**** READING TEXT ****
Thanks to timely re-financing, it’s all at a low fixed rate until pay-off, we are committed to never charging anything ever again, have it paid down to $20,000, and thanks to some stock options will have it paid off this month.
So I’d put us in that middle group – we weren’t proto-consumers, we didn’t buy the latest gadgets or have a car newer than 10 years old (although there was a motorcycle), it was just a bunch of mundane consumables and expenses… just too many of them for our paycheck.
loading....
I didn’t even have a credit card in college (during the late 80s). It wasn’t until after graduation, when I entered the corporate world, that I began to have credit card debt, although it was relatively small. When I left my ex-husband, I discovered $2,400 in hidden credit card debt and because he was irresponsible, I got saddled with it. It took me two years to clean that up. Then I went another 11 years without any cc debt.
However, my new hubby and I recently purchased a real fixer upper on several acres. We didn’t feel comfortable bottoming out our savings, so we decided to put the appliances and some of the necessary supplies for improvements on the cc. We figured it wouldn’t be too much and we could pay it off in a year or so. BOY WE’RE WE WRONG!!! The rehab costs have been much higher than expected, and now our cc debt is too! I’ve got most on 2 different 0% cards, but the rest is on a 8.9% card.
I *HATE* credit card debt!! But we don’t feel comfortable bottoming out our cash to pay it off just yet. It will take approx 3-4 years to clean up the mess, but we just have to live with it until then.
This episode has taught me an important lesson about myself – emotionally I don’t do well with cc debt. Once our cards are paid off (we owe $17k still), we will *NEVER* carry cc debt again! We’ve agreed that moving forward, if we can’t pay cash, we can’t afford it.
loading....
Borrowed to start a business that failed.
loading....
Mostly it was after moving cross-country and having to live off my cards when I couldn’t seem to find a job in the new location for a few months. My industry was undergoing a sea change at the time (dotcom bust, post-9/11 instability, to name a few things) and I wasn’t prepared for the new job-finding paradigm.
Thanks in part to balance transfer shuffling, I’m on my way to paying off that debt now.
loading....
****
* **PROBLEM A**: Write out a passage of the credit card debt text word for word, beginning at the words "This episode has" and stopping after the words "business that failed.".
* **PROBLEM B**: In the credit card debt text, how much hidden credit card debt did the writer discover after leaving an ex-husband?
* **PROBLEM C**: Decide whether each statement agrees with the credit card debt text, answering yes or no and quoting the deciding words: (i) The writer who bought a fixer upper has most of the card debt on two 0% cards. (ii) The writer in the opening paragraphs had a car newer than 10 years old. (iii) The writer who left an ex-husband had a credit card in college during the late 80s.
The lines after this note come from a different source.
**** DATA LINES ****
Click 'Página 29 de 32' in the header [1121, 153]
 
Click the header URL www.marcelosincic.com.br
****
* **FULL RESPONSE A**:
This episode has taught me an important lesson about myself – emotionally I don’t do well with cc debt. Once our cards are paid off (we owe $17k still), we will *NEVER* carry cc debt again! We’ve agreed that moving forward, if we can’t pay cash, we can’t afford it.
loading....
Borrowed to start a business that failed.

* **FULL RESPONSE B**: $2,400.

* **FULL RESPONSE C**:
(i) Yes: "I’ve got most on 2 different 0% cards"
(ii) No: "we didn’t buy the latest gadgets or have a car newer than 10 years old"
(iii) No: "I didn’t even have a credit card in college (during the late 80s)."